INSTRUCTIONS TO FOLLOW:
Where in the data below does the word "Given" appear? Copy each line that holds it.
(PROVIDED INFORMATION Opens)
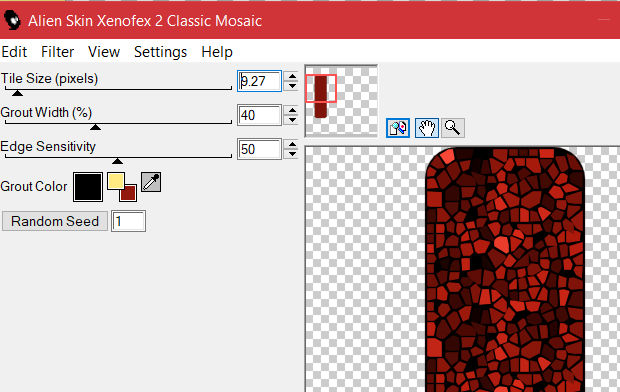The image size is (620, 392).
Task: Decrease Edge Sensitivity with down arrow
Action: pyautogui.click(x=292, y=154)
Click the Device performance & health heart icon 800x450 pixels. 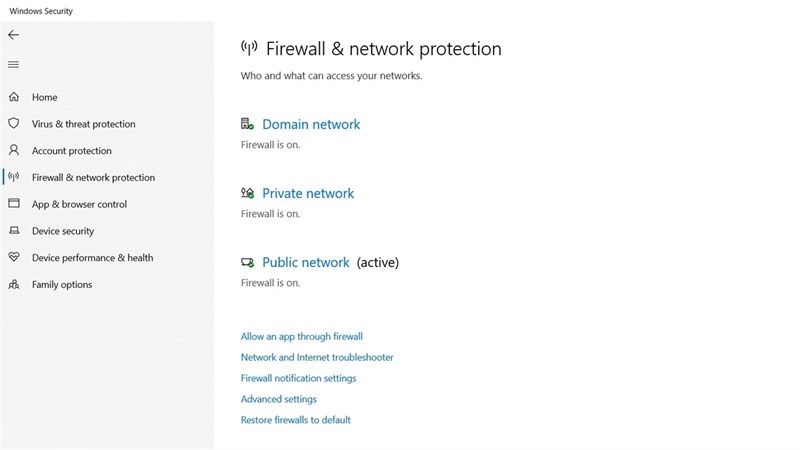(14, 257)
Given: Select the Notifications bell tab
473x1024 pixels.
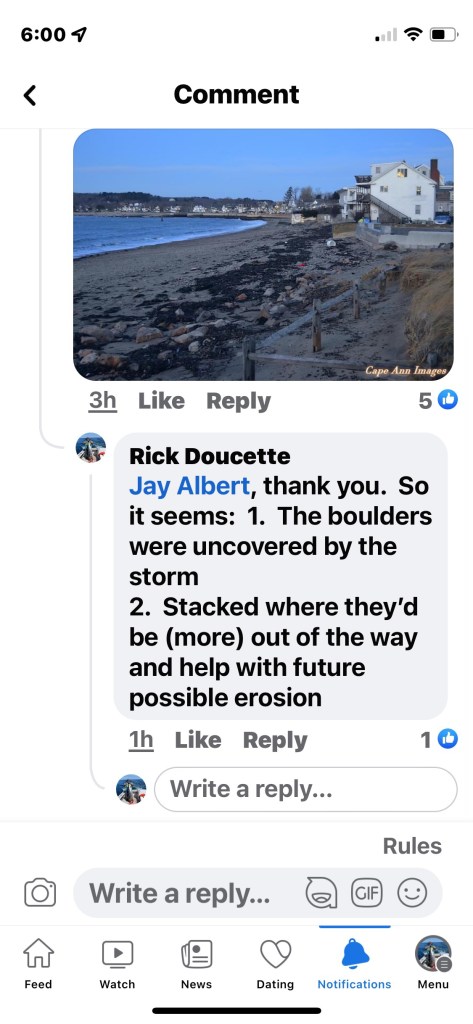Looking at the screenshot, I should click(x=354, y=965).
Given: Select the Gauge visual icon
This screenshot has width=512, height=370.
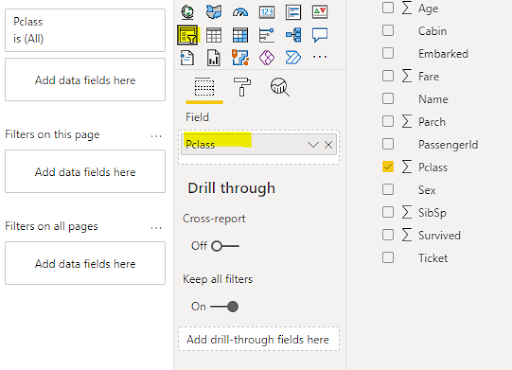Looking at the screenshot, I should pos(240,12).
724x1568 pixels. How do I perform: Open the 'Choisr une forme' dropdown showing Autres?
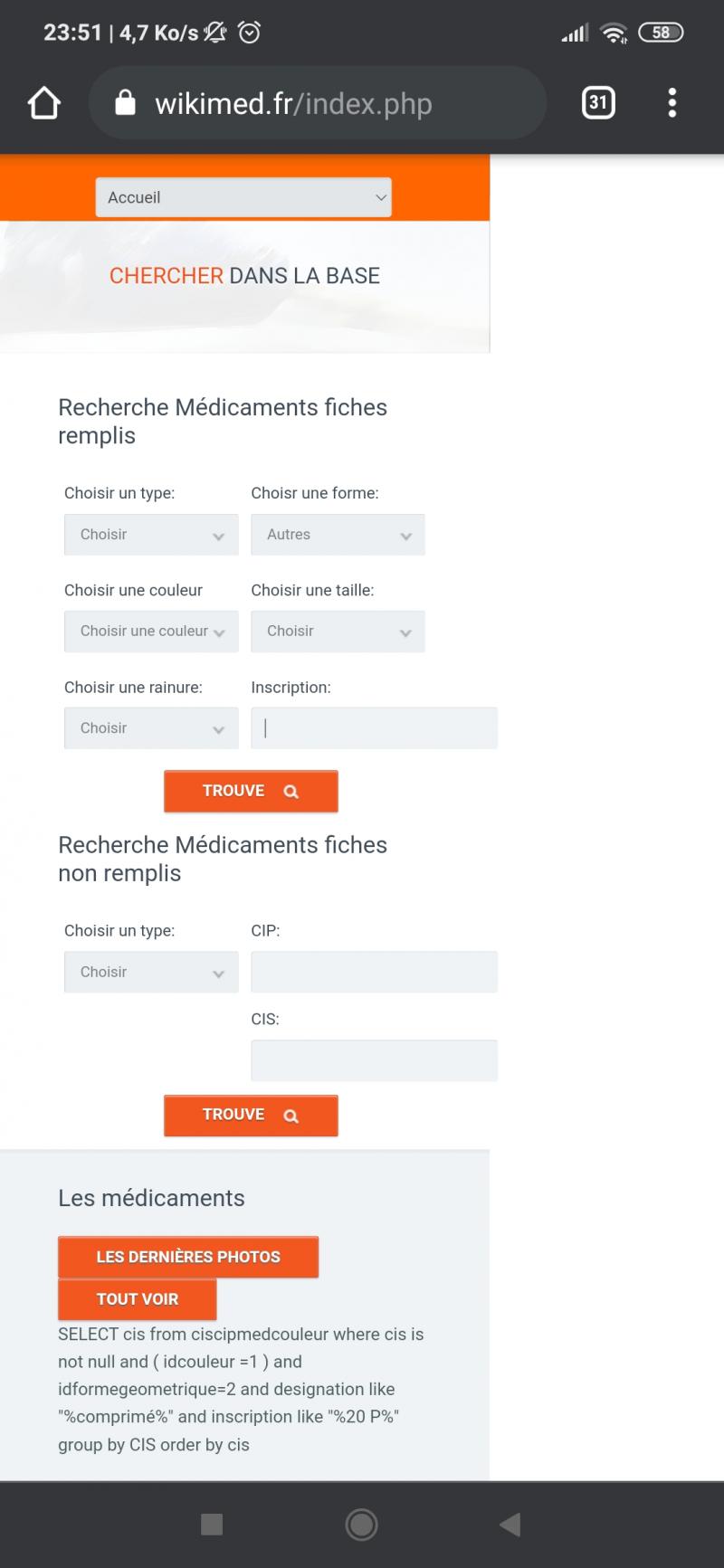click(338, 535)
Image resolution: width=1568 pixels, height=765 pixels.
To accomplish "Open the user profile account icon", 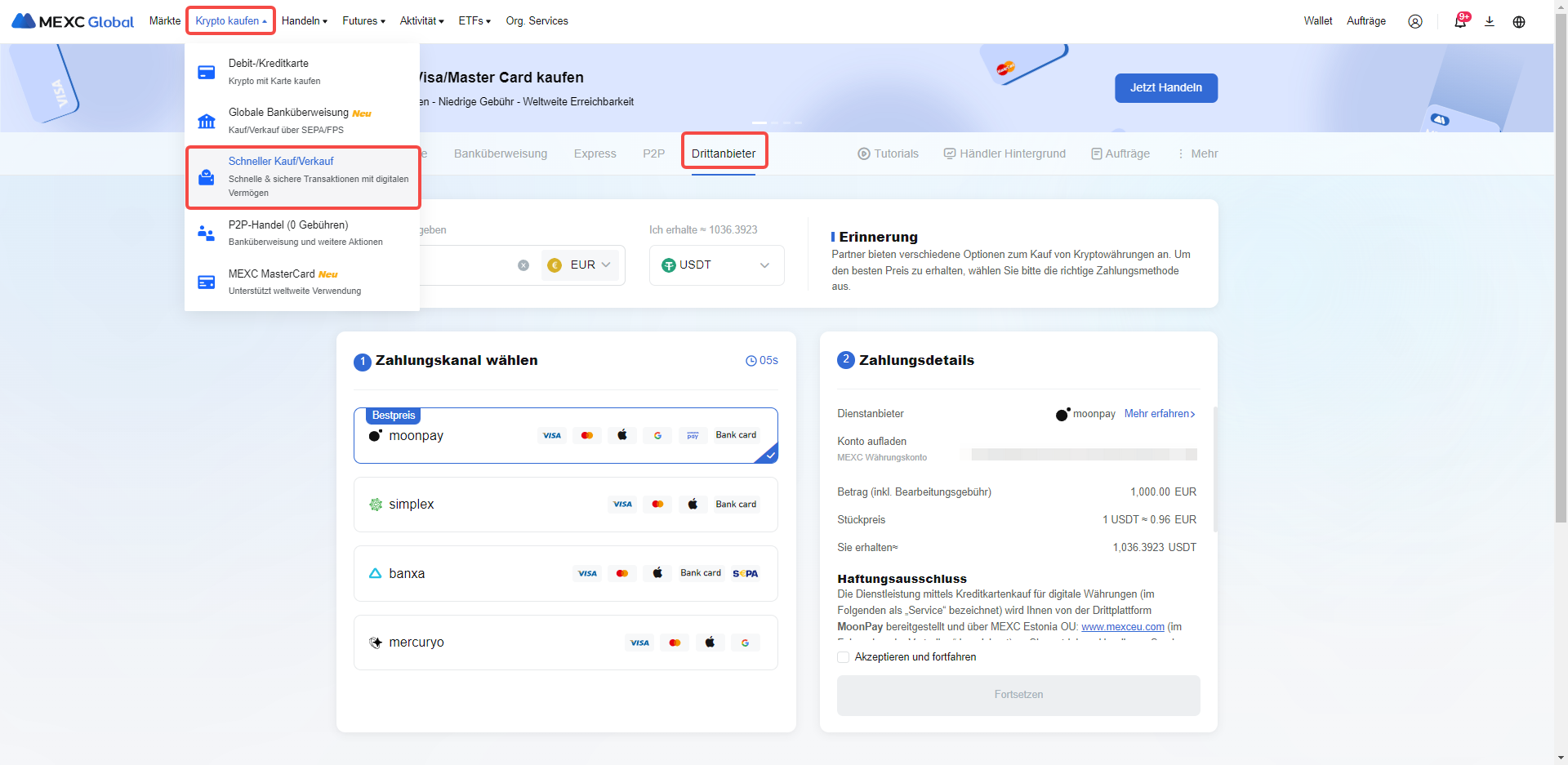I will 1414,21.
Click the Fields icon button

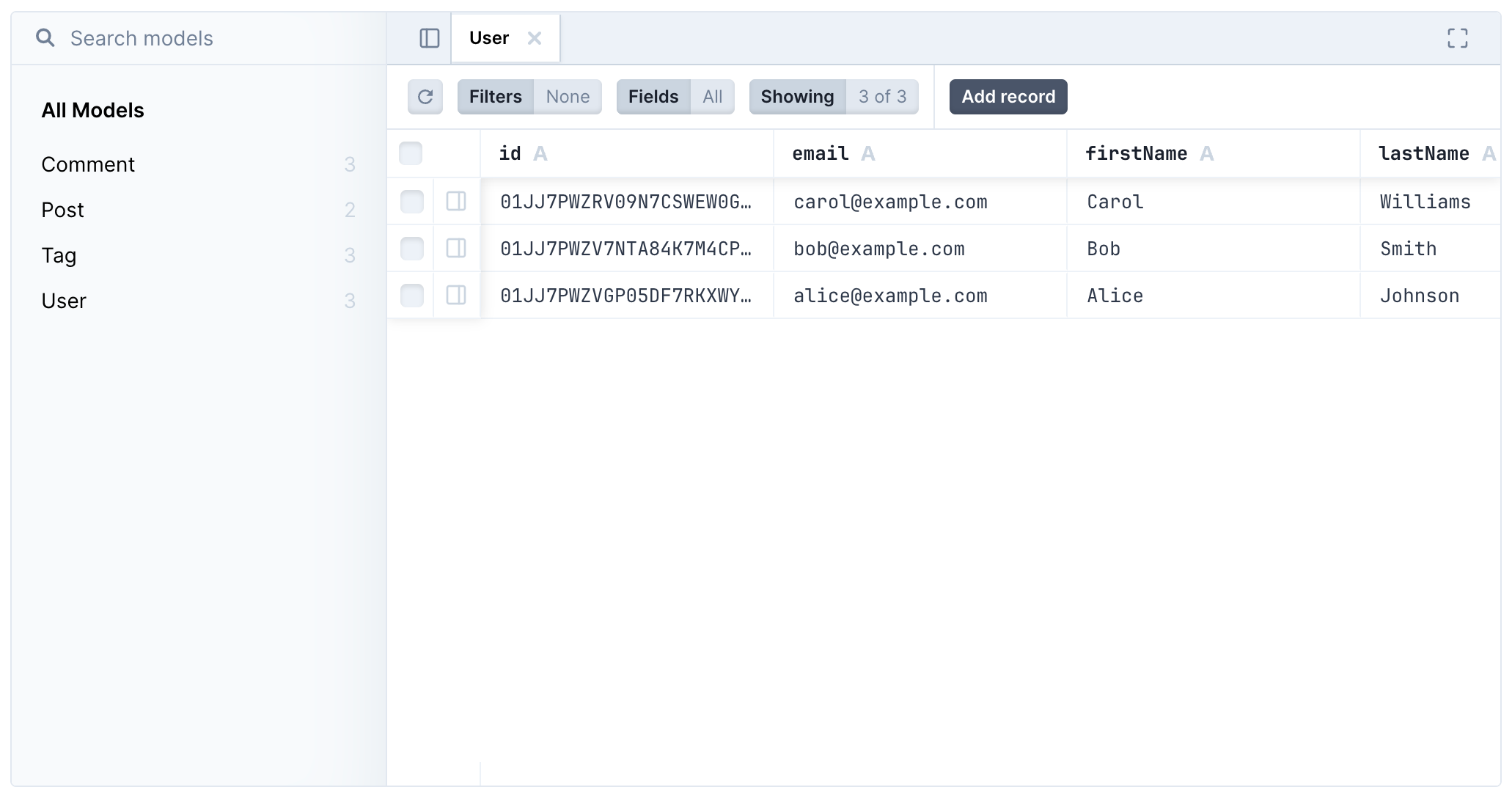pos(653,97)
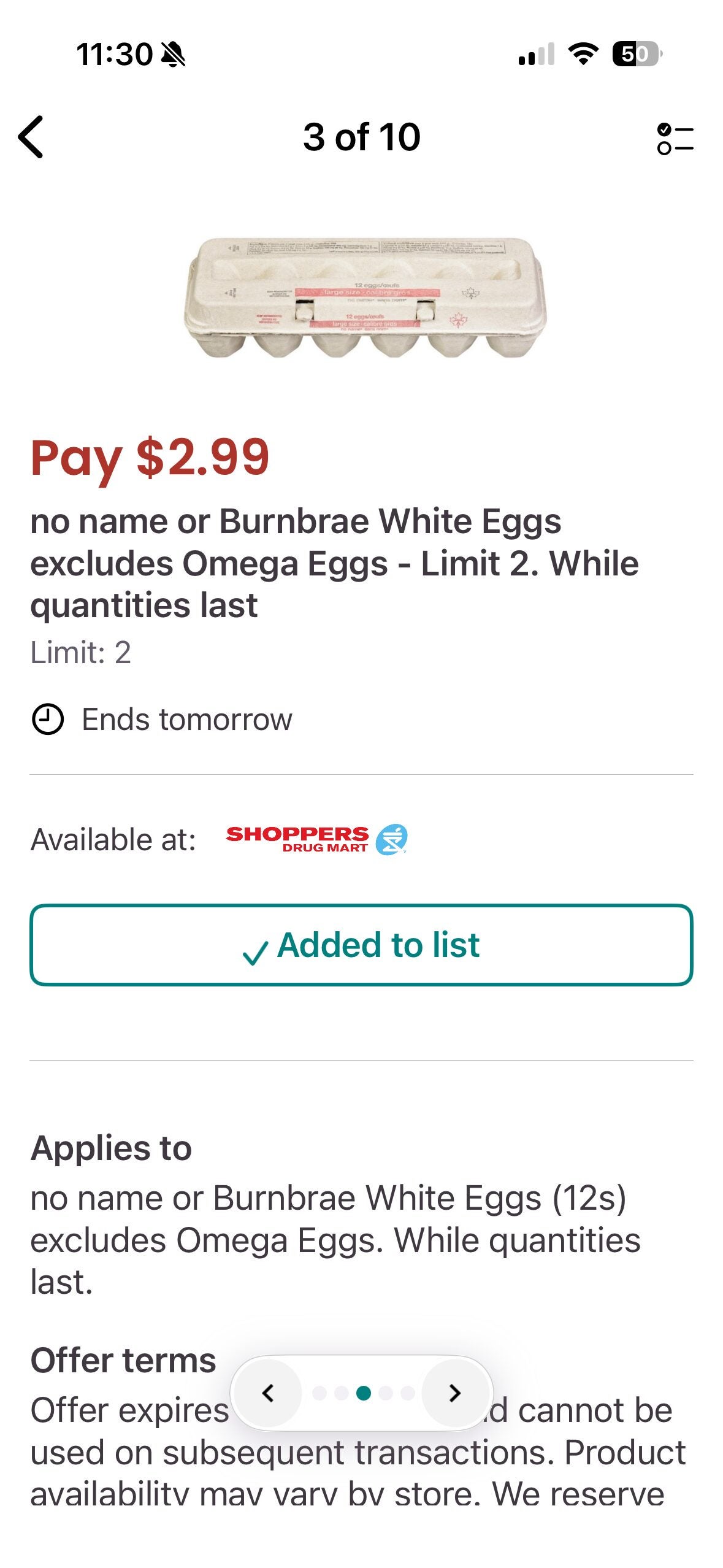Select the last pager dot
This screenshot has width=723, height=1568.
408,1393
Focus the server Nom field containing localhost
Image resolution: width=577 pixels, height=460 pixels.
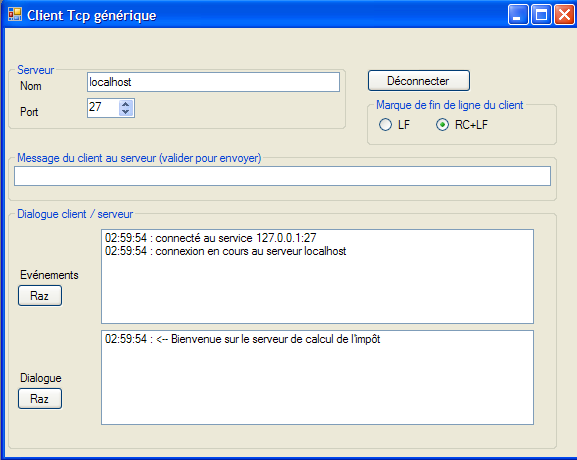(213, 82)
(PROVIDED INFORMATION Closes)
RESPONSE BOX:
Given: Select the Notifications bell tab
Given: Select the Gauge visual icon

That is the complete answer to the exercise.